| EXTRACTED TEXT |
It draws on the wildest scrap bag ever.
It definitely tries to follow a pattern but takes many liberties
I like the bold choices the quilter made.
The pattern is May Basket, a 1947 Kansas City Star pattern, according to the Encyclopedia. Those basket blocks measure 9” square. The total quilt measures 68” x 80”. It is hand pieced and tied. The orange plaid that is used for the sashing is also used in 2 side borders. The quilt is bound with wide pieces of fabric turned over from the backing. There is no batting. Some of the hand-stitched seams have pulled loose and I'll be repairing those.

The fabrics! I found one little scrap that was definitely from the early 1900s, lots of pieces from every decade from 1930 through the 60s. There is polyester and there is cotton, there are blends.

Monday, June 21, 2010

When you travel alone (on the longest day of the year)

When you travel alone, you get to stop and take a picture whenever you like. For instance -
When you admire the receding clouds of a quick summer storm (in Lawrence, Kansas)....

When you see a billboard that looks like it has been defaced by the Chick-Fil-A cows (along I-70 near Paxico):

When you notice a new pixelated Ike in Abilene:

At any Historical Marker you please!

I shopped too, more on that soon.....

A Strangely Unsigned Friendship Block Quilt

My friend Carol brought this quilt to sewing the other day. She got it at a garage sale here in Lawrence MANY years ago.

We fell in love with the fabrics. They are pure 1920s. But there is only one signed block on the quilt.

We are considering what to do with it - perhaps having people make a donation to sign it, with proceeds to go to a favorite local charity. Then it can go to a lucky raffle winner....we'll see.....

The block was called Cracker by Woman's World in 1931, according to the Encyclopedia. The blocks measure 4 1/2" and the total quilt measures 66" x 83". It is hand pieced and tied. It's in great shape and is very soft and cuddly. Carol thought someone should start using it.

Check out the backing fabric!

Saturday, June 19, 2010

Mother's Oddity

Here's a classic one-piece pattern quilt.
The encyclopedia has a gazillion names for it. Some of my favorites: Double Bit Axe, Jigsaw and Mother's Oddity. I'd been calling it Apple Core. The earliest published example for this block is ca. 1875.

It was purchased by my mom at a church garage sale near Tucson, Arizona. I appreciate the great collection of '40s and '50s fabrics used. The colors are so bold and clear. It MIGHT be a charm quilt - I have it up in my dining room and have yet to find a repeat fabric patch.

It measures 72" x 84" and is hand pieced and hand quilted. The skilled quiltmaker finished it with scalloped binding brought forward from the back.

Thursday, June 17, 2010

Sonie Comes to Town

My friend Sonie Ruffin was our guild speaker this week. She taught a workshop for 20 lucky guild members.

We each got a packet with several piece of fabric dyed by a group of children living at Saint Mary Kevin Orphanage Motherhood in Kajjansi, Uganda. A friend of Sonie's often brings back items when she visits the orphanage. Sonie bought the fabric for us to use.

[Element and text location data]
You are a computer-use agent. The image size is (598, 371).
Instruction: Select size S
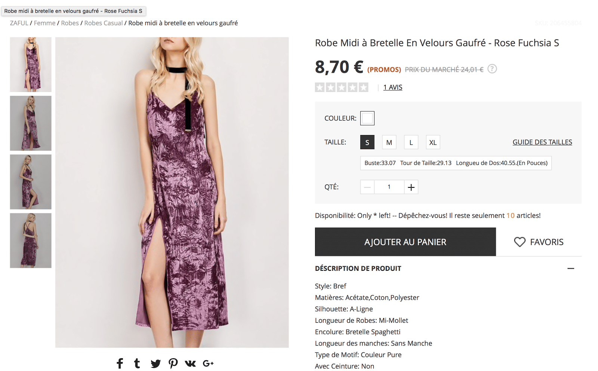coord(367,142)
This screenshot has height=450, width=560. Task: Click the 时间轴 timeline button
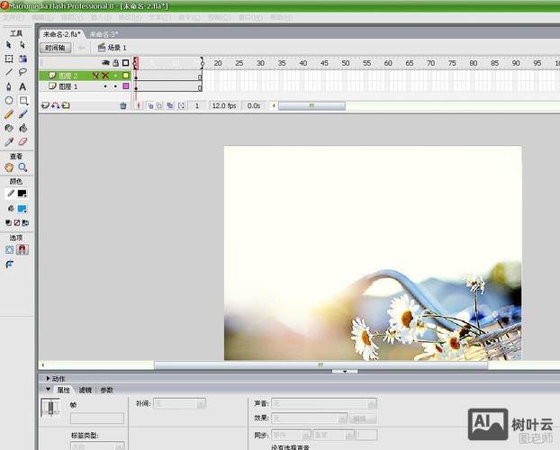coord(55,48)
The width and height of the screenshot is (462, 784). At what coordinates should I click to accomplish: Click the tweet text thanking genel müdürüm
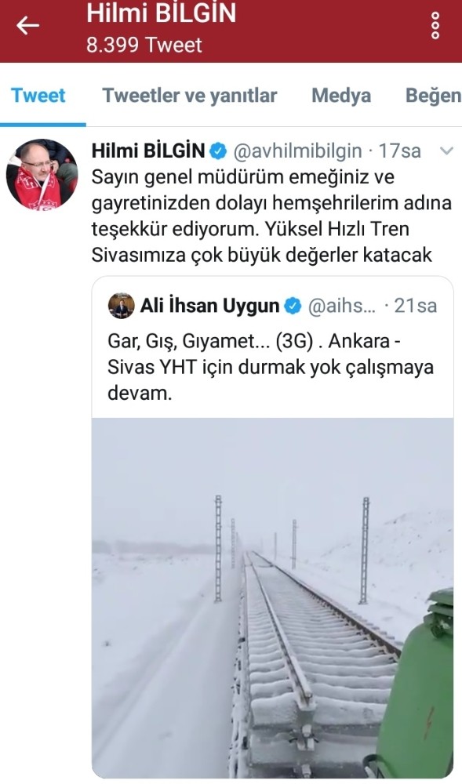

| STATED EXERCISE |
Continue the quilting blog text, picking up right after its final sentence.

| WRITTEN RESPONSE |
She also provided templates for 2 improvised style blocks - one made of triangles, one of rectangles.

Sonie showed the group how she made the blocks but she stressed there are no rules. That's my kind of workshop!

The rectangles blocks look like this:

Sonie made a quilt with her triangles blocks (to be finished).....

Thursday, June 10, 2010

Kansas road trip #1

Several quilt exhibits have just gone up in our area. It's time to make a Kansas road trip.

We visited the Beach Museum of Art at Kansas State University in Manhattan today to see Pieces of Time, an exhibition that features a selection of  American quilts (1840-1950). They are from the Historic Costume & Textile Museum in the College of Human Ecology (Home Ec in my era).

The flag quilt shown here is spectacular. You can see about 15 other swell quilts. There's a little something for everyone. A highlight for me was an 1885 Crazy Quilt with incredible stitchery.

Other fun things to do while you're in Manhattan:
It's a great road trip! This exhibit is up through September 12.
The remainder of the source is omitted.